**EXERCISE DATA**
========================================

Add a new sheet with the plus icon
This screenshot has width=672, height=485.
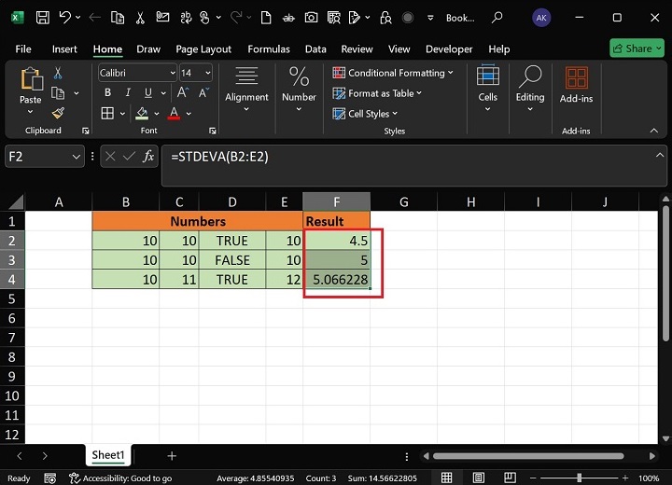coord(172,455)
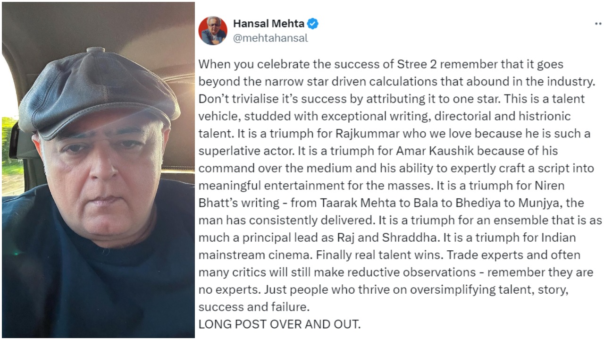The height and width of the screenshot is (340, 604).
Task: Click the Hansal Mehta display name
Action: pos(268,24)
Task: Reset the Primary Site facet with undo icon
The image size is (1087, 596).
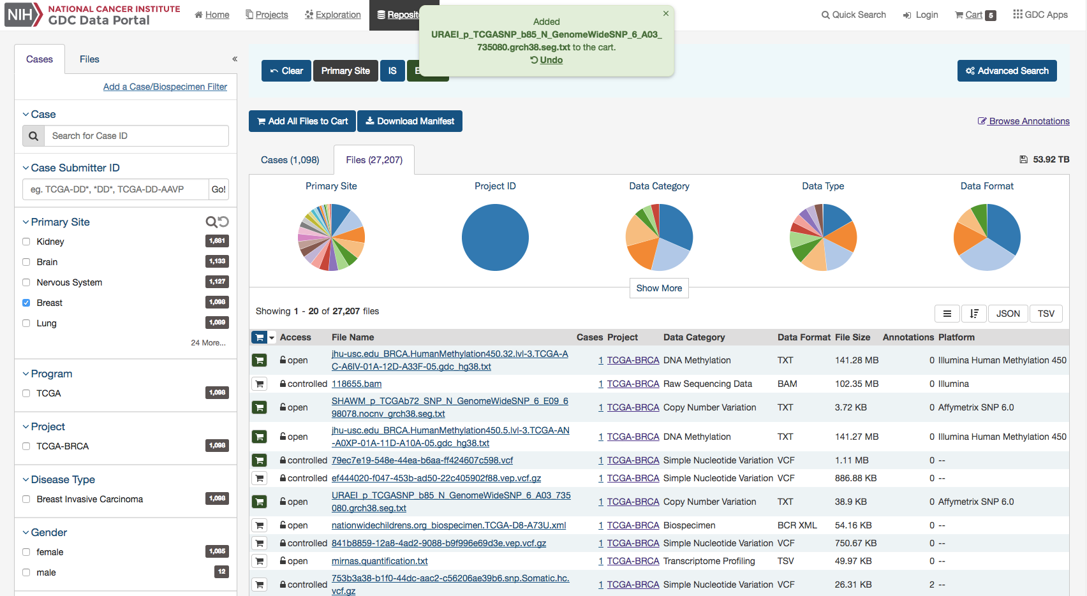Action: point(224,222)
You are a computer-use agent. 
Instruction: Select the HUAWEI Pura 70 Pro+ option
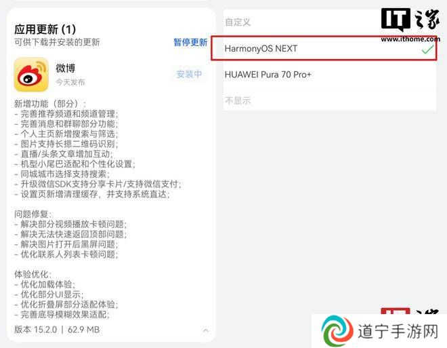pos(330,75)
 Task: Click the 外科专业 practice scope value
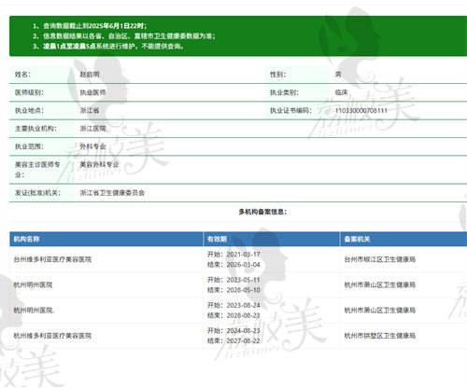click(x=92, y=146)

========================================

**TASK BRIEF**
Exactly as they appear above, write out all the entries, without pictures.

**ANSWER TO THIS TASK**
Add a new sheet with the plus icon
This screenshot has width=672, height=485.
coord(172,455)
The height and width of the screenshot is (340, 604).
Task: Click the Hansal Mehta display name
Action: pos(268,24)
Task: Reset the Primary Site facet with undo icon
The image size is (1087, 596).
Action: point(224,222)
You are a computer-use agent. 
Instruction: Select the HUAWEI Pura 70 Pro+ option
pos(330,75)
 Task: Click the 外科专业 practice scope value
click(x=92, y=146)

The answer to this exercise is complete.